Come funziona uno scanner intraorale?

Lo scanner intraorale è una piccola telecamera che acquisisce migliaia di immagini della bocca e le trasforma in un modello tridimensionale estremamente dettagliato.

Dal punto di vista del paziente l’esperienza è molto semplice: il professionista passa lo scanner sopra i denti e, nel giro di pochi minuti, sul monitor compare una ricostruzione digitale completa dell’arcata.

Una delle reazioni che osserviamo più spesso in studio è la sorpresa nel vedere i propri denti riprodotti in 3D in tempo reale.

Questo aspetto, apparentemente secondario, è in realtà molto utile perché aiuta il paziente a comprendere meglio la propria situazione clinica.

 

Perché molti pazienti preferiscono l’impronta digitale?

La ragione principale non è la tecnologia in sé.

È il comfort.

Pensiamo ad esempio a:

  • pazienti con forte riflesso del vomito;
  • persone particolarmente ansiose;
  • chi fatica a respirare dal naso;
  • pazienti che hanno avuto esperienze negative in passato.

In questi casi la scansione digitale può rendere la seduta molto più semplice e serena.

Naturalmente non significa che le impronte tradizionali siano sbagliate o superate.
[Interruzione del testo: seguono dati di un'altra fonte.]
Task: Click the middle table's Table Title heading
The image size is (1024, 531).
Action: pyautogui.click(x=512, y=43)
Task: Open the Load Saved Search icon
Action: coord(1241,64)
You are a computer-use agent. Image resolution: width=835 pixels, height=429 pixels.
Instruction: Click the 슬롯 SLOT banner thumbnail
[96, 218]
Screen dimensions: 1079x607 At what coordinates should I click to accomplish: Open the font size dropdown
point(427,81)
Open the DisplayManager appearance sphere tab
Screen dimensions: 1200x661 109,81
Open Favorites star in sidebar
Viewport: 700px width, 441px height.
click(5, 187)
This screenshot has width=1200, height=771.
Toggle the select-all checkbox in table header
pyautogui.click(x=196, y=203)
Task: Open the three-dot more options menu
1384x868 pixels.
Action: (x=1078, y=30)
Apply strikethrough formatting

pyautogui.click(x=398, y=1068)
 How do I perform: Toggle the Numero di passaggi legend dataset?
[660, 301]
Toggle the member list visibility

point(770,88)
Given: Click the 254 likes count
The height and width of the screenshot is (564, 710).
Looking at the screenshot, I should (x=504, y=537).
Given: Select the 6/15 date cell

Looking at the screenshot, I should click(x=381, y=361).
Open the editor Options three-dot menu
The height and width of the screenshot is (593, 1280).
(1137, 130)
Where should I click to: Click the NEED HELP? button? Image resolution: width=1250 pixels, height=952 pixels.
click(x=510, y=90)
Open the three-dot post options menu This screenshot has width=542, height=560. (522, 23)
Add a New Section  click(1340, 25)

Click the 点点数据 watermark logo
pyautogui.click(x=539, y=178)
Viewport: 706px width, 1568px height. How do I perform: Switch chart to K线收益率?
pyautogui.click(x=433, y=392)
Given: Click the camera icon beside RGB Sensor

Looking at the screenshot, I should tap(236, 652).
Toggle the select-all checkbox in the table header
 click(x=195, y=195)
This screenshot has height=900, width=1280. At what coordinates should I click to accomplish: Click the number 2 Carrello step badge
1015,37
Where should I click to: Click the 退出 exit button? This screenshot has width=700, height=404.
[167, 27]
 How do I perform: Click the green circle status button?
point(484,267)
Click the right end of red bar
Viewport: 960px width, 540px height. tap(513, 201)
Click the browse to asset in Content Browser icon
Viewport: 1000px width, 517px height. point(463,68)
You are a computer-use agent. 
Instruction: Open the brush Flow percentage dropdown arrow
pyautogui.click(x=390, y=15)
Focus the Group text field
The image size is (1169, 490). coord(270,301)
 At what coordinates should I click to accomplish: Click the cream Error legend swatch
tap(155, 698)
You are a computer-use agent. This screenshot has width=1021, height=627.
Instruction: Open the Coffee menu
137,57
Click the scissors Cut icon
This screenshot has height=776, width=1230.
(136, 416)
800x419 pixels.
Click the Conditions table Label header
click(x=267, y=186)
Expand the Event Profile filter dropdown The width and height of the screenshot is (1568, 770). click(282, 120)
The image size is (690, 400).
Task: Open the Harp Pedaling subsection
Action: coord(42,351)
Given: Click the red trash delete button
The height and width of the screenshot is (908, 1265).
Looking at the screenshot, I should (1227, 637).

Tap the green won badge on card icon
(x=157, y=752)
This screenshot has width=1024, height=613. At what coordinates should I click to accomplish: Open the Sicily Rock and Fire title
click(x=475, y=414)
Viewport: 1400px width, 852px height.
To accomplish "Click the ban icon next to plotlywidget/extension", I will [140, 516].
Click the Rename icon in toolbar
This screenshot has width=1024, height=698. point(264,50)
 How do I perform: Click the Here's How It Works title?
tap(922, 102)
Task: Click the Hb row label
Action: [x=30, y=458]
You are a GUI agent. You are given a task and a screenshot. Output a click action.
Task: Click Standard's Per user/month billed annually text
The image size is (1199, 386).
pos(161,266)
Significa semplicemente che oggi abbiamo a disposizione uno strumento in più.

 

L’impronta digitale è più precisa?

Questa è una delle domande che riceviamo più frequentemente durante le visite.

La risposta breve è: nella maggior parte delle riabilitazioni singole e dei trattamenti protesici più comuni, gli scanner intraorali moderni hanno raggiunto livelli di accuratezza molto elevati.

Le revisioni sistematiche pubblicate negli ultimi anni mostrano risultati estremamente incoraggianti per corone singole, faccette e molte altre applicazioni cliniche.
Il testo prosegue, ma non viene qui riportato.